Here is what you did last time: We converted units, which we do with the udunits package. The observations are in umol m-2 s-1. The model output is read in kg C ha-1 yr-1. udunits can convert among many units but cannot do the conversion from grams carbon to moles carbon, so we do that separately, with the factor of 12 g C per mol.

modnee <- ud.convert(arun$NEE,"kg ha-1 yr-1","ug m-2 s-1")/12.0
plot(niwotnee,modnee)
abline(0,1,col="red")

And remember the formula for RMSE:

sqrt(mean((niwotnee-modnee)^2,na.rm = TRUE))    

na.rm makes sure we don’t include missing or screened values in either time series.

So all we need to do to go beyond this is to make a loop that reads in each sensitivity run NEE based on runids, calculates RMSE against the observations, and stores it in an array, by combining the steps above in a for loop. Make sure you change the directory names and year to your specific run.

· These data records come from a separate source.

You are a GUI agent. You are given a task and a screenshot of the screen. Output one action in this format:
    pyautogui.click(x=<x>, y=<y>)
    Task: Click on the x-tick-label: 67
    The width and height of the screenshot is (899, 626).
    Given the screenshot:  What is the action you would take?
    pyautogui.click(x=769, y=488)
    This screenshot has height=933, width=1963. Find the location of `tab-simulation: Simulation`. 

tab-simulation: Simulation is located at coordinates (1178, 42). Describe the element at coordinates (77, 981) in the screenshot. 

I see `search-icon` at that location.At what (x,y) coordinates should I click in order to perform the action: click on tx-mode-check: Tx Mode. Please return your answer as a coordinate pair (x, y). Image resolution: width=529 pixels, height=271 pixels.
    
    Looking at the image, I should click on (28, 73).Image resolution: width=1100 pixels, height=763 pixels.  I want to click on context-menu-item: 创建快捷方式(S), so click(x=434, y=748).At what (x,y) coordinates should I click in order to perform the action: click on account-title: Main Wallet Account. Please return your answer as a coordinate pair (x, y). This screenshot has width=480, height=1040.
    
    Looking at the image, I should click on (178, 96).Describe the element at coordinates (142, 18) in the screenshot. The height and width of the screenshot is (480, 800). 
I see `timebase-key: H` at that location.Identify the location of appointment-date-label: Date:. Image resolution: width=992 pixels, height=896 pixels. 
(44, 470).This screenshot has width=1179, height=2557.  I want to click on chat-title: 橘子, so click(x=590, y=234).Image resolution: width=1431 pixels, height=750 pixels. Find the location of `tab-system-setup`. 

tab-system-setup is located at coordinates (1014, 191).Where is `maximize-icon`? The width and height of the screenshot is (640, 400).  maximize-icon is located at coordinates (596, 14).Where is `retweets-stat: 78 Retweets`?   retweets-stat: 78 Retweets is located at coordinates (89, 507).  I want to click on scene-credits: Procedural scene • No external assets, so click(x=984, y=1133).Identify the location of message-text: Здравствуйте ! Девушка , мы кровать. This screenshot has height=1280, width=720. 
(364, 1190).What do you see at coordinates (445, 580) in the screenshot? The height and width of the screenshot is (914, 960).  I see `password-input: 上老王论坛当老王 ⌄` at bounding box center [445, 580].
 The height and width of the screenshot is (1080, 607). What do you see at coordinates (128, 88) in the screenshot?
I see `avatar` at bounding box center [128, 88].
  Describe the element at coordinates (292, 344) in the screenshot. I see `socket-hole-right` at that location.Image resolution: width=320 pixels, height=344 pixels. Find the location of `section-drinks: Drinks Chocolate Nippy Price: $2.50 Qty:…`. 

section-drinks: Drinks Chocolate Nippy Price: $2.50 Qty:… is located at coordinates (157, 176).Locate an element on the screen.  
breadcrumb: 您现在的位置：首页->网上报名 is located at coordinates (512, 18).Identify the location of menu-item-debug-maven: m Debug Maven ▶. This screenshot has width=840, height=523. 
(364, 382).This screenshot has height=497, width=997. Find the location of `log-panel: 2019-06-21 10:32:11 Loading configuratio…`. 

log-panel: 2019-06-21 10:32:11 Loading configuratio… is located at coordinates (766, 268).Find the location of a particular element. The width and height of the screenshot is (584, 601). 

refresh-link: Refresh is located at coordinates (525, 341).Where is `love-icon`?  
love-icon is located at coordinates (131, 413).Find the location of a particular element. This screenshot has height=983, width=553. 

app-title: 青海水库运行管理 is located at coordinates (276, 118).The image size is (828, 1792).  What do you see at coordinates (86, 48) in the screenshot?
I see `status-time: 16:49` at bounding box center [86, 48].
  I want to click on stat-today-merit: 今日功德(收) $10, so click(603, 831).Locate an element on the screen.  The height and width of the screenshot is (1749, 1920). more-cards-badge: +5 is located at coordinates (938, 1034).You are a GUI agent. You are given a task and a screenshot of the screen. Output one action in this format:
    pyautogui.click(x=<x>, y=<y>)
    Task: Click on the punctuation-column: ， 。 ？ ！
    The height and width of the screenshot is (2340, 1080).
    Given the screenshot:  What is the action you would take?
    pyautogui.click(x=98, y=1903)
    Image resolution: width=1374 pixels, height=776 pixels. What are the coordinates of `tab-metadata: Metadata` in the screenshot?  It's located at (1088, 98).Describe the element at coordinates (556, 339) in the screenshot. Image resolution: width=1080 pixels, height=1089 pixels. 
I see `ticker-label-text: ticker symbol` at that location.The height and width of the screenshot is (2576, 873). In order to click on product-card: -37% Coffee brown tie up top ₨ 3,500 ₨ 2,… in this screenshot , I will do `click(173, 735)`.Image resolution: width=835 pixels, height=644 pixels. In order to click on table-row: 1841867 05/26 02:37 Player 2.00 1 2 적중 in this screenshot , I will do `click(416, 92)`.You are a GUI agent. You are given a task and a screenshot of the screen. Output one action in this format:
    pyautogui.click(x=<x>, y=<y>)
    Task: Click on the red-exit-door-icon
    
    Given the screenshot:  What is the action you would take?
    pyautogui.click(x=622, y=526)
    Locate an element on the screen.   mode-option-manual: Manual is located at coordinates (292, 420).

rmses <- rep(0,length(runids))
for(r in 1:length(runids)){
arun <- read.output(runids[r],paste("~/output",RunDir,"out",runids[r],sep="/"),2006,2006,"NEE")
modnee <- ud.convert(arun$NEE,"kg ha-1 yr-1","ug m-2 s-1")/12.0
rmses[r] <- (sqrt(mean((niwotnee-modnee)^2,na.rm = TRUE)))
}

Let’s plot that array

plot(psnTOpt,rmses)

Can you identify a minimum (if there is one)? If so, is there any reason to believe this is the “best” parameter? Why or why not? Think about all the other parameters.

Now that you have the hang of it, here are a few more things to try:

  1. Try a different error functions, given actual NEE uncertainty. You learned earlier that uncertainty in half-hourly observed NEE is not Gaussian. This makes RMSE not the correct measure for goodness-of-fit. Go to ~/pecan/modules/uncertainty/R, open flux_uncertainty.R, and click on the source button in the program editing pane. Then you can run:
unc <- flux.uncertainty(niwotnee,QC=rep(0,17520))
plot_flux_uncertainty(unc)

The figure shows you uncertainty (err) as a function of NEE magnitude (mag). How might you use this information to change the RMSE calculation? 2. Try a few others parameters. Repeat the above steps but with a different parameter. You might want to select one from the sensitivity PDF that has a large sensitivity or from the variance decomposition that is also poorly constrained. 3. Try RMSE against daily or annual NEE instead of half-hourly. In this case, first average the values up to daily in both the model and observations. You will need to think about how to deal with missing data. For example, you could make the model output have the same data points missing as observations, and then average. Or use some other criteria.